Occasionally, I come to the point where I need to create a Virtual Machine for testing purposes. Either, to check something new (a new version of Plesk or cPanel, for instance) or just create a test environment for my Ansible playbooks. Virtualbox has been removed from my computer completely, in favour of QEMU/KVM. Despite the fact that you can use a GUI application like virt-manager
(similar to VirtualBox GUI) to create a VM in KVM, I would prefer a more automated way of creating one.
The only prerequisite that I put on this, is that VM creation and installation must be unattended.
I resort to virt-install
, part of virtinst
package in Ubuntu. Thus, we end up with the following:
virt-install -n centos-test -r 768 --vcpus=2 --os-variant=rhel7 --accelerate \
-v -w network=default --disk path=/path/to/disk.img,size=4.5 \
-l ftp://ftp.cc.uoc.gr/CentOS/7.2.1511/os/x86_64/ --nographics \
-x "ks=http://192.168.122.1:8000/ks.cfg console=ttyS0"
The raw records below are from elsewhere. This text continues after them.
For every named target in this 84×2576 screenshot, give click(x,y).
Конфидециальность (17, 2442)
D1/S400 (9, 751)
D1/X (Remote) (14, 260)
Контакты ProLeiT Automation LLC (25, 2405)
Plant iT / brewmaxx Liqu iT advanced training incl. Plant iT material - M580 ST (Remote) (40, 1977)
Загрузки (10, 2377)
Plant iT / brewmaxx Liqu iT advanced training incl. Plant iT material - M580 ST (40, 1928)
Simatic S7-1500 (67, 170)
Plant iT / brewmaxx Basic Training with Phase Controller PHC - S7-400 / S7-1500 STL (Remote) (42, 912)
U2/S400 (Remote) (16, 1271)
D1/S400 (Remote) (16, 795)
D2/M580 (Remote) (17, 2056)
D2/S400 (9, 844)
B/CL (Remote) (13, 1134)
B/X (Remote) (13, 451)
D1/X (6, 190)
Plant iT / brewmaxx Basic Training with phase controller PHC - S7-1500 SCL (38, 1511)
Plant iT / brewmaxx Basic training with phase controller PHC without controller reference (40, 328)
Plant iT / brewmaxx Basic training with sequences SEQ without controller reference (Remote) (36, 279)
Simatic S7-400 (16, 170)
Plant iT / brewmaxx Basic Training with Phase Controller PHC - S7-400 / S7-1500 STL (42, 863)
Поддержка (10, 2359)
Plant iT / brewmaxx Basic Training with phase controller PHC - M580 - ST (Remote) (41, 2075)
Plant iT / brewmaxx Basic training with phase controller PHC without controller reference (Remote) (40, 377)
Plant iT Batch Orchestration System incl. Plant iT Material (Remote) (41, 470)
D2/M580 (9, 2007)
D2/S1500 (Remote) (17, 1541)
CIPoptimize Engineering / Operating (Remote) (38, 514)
The above command creates a new Virtual Machine, named "centos-test", uses a CentOS 7 local mirror (here ftp.cc.uoc.gr) as its installation source, creates (if it does not exist) a new disk with size 4.5 GiB and installs CentOS 7 using ks.cfg kickstart file. Note that kickstart is served from a web server in 192.168.122.1, the IP address of the host when you use the default NAT configuration. In case you don't have a webserver in handy, you can start the simplest one, just by typing python -m SimpleHTTPServer
in a different console window. A ks.cfg that I use is available on GitHub, here.